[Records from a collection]
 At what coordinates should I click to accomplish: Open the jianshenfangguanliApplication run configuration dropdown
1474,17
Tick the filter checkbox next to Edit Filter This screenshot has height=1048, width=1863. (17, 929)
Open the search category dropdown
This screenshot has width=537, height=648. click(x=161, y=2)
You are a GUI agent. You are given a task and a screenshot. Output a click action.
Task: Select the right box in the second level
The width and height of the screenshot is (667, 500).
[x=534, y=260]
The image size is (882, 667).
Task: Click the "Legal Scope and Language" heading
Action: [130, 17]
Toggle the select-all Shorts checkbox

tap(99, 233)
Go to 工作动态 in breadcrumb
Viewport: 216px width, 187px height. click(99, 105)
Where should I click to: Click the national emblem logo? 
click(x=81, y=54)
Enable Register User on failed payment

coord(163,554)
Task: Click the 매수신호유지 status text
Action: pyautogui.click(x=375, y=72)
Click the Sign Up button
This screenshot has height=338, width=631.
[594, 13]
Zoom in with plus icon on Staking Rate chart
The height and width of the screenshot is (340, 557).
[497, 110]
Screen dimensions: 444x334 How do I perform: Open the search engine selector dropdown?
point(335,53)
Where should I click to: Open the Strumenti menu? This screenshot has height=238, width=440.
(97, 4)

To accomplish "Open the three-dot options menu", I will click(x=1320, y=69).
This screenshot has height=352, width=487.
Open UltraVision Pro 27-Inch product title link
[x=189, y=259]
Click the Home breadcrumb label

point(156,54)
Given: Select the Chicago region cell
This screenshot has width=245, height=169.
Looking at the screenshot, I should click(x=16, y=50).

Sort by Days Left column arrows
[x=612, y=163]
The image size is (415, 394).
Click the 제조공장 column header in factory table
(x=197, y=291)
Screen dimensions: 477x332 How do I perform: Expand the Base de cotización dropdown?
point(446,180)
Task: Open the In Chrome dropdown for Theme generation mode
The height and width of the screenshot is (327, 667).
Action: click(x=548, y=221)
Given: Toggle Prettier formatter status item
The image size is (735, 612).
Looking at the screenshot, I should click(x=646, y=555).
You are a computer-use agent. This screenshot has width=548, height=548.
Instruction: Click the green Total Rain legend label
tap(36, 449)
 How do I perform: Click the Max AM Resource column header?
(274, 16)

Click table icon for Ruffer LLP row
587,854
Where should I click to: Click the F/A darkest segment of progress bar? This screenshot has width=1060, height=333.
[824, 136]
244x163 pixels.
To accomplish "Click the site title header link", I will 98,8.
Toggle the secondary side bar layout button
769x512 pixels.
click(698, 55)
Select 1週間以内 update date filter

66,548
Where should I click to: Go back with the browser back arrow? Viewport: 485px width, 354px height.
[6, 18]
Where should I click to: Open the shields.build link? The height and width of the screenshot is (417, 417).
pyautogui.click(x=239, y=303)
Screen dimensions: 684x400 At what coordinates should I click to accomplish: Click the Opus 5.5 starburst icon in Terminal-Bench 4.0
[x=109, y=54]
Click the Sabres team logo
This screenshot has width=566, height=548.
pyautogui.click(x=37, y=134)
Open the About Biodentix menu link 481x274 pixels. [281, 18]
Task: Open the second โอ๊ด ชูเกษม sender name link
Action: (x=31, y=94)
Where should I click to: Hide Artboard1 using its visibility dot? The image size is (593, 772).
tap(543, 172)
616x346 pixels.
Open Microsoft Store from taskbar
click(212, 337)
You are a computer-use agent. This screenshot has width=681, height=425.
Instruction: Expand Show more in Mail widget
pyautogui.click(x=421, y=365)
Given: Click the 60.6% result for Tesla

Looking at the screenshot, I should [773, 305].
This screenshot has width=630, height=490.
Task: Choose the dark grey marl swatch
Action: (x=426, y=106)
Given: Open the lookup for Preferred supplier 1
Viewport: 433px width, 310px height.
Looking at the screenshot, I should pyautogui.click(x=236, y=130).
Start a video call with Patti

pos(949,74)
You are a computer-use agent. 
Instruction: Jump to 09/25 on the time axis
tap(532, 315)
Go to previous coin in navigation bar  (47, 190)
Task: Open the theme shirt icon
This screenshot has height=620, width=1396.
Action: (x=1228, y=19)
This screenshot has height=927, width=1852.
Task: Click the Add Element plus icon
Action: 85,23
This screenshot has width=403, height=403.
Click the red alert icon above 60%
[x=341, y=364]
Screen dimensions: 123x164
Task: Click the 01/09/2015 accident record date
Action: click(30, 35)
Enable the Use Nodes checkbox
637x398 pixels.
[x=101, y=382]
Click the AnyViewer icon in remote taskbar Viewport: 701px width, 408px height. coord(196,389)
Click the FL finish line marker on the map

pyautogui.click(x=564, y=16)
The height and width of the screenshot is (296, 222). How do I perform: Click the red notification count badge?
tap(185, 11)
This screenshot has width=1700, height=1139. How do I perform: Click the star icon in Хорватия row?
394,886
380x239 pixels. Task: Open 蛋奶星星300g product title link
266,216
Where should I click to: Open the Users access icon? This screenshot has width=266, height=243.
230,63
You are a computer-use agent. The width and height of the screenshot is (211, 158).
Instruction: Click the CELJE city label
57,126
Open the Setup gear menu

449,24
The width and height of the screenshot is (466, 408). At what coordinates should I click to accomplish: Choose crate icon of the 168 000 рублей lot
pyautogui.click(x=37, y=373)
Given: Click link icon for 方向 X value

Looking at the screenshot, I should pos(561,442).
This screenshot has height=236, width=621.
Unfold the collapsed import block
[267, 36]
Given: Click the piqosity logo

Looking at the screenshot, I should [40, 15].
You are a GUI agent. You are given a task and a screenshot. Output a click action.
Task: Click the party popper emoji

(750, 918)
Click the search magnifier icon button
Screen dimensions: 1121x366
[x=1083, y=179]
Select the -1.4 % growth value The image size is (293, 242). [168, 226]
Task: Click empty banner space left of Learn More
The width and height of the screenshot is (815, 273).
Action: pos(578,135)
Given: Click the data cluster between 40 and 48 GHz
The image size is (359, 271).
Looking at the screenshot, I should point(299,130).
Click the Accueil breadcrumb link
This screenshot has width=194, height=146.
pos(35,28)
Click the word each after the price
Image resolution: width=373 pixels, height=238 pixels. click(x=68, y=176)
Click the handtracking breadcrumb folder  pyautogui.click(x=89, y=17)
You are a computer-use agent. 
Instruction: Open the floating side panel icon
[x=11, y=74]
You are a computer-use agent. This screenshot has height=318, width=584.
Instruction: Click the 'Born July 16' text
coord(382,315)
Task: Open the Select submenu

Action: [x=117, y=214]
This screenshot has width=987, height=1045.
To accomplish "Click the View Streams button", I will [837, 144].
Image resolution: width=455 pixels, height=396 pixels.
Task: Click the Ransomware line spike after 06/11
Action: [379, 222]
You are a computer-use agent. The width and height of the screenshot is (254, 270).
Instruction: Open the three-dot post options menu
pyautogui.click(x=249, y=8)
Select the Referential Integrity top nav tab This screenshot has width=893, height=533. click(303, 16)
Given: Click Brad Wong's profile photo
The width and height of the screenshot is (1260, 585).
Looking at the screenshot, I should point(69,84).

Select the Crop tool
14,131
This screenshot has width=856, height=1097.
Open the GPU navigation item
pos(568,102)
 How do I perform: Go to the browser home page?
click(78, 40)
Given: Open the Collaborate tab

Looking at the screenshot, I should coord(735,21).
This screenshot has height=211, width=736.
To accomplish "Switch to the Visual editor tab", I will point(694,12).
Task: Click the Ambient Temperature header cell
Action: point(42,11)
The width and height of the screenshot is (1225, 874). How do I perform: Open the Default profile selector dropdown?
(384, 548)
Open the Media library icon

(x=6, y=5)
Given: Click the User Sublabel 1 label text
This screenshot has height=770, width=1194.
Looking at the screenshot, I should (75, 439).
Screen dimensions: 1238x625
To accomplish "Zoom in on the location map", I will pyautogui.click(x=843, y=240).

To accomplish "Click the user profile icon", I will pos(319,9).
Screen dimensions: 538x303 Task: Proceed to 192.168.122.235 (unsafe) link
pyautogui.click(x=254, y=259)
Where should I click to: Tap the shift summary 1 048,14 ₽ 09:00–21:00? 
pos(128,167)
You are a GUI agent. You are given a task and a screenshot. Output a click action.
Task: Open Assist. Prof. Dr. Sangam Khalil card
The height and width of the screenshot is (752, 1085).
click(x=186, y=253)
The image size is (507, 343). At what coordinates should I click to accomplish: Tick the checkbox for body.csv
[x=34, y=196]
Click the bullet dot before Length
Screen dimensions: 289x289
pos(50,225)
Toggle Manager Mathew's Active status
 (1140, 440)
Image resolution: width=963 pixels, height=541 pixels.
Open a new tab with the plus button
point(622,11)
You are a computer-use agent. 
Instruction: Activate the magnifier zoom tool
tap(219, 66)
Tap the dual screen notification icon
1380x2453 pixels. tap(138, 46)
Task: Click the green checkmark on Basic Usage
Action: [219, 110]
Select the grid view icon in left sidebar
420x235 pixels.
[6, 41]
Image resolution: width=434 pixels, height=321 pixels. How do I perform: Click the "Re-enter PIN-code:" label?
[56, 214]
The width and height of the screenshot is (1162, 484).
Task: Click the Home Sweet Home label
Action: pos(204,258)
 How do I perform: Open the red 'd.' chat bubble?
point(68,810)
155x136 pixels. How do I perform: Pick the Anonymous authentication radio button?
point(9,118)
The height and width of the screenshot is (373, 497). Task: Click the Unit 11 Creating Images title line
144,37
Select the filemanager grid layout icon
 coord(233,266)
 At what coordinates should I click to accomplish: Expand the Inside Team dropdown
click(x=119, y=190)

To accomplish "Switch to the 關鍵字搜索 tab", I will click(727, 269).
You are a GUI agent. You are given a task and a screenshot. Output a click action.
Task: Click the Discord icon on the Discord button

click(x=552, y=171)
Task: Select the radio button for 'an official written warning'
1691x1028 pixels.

### Exercise brief
From the records above, pick out and copy each line holding the word "computer".

### Task output
You are a computer-use agent. This screenshot has width=548, height=548.
You are a computer-use agent. This screenshot has width=681, height=425.
You are a computer-use agent. 
You are a computer-use agent. The width and height of the screenshot is (211, 158).
You are a computer-use agent. 
You are a computer-use agent. This screenshot has height=318, width=584.
You are a computer-use agent. The width and height of the screenshot is (254, 270).
You are a computer-use agent. 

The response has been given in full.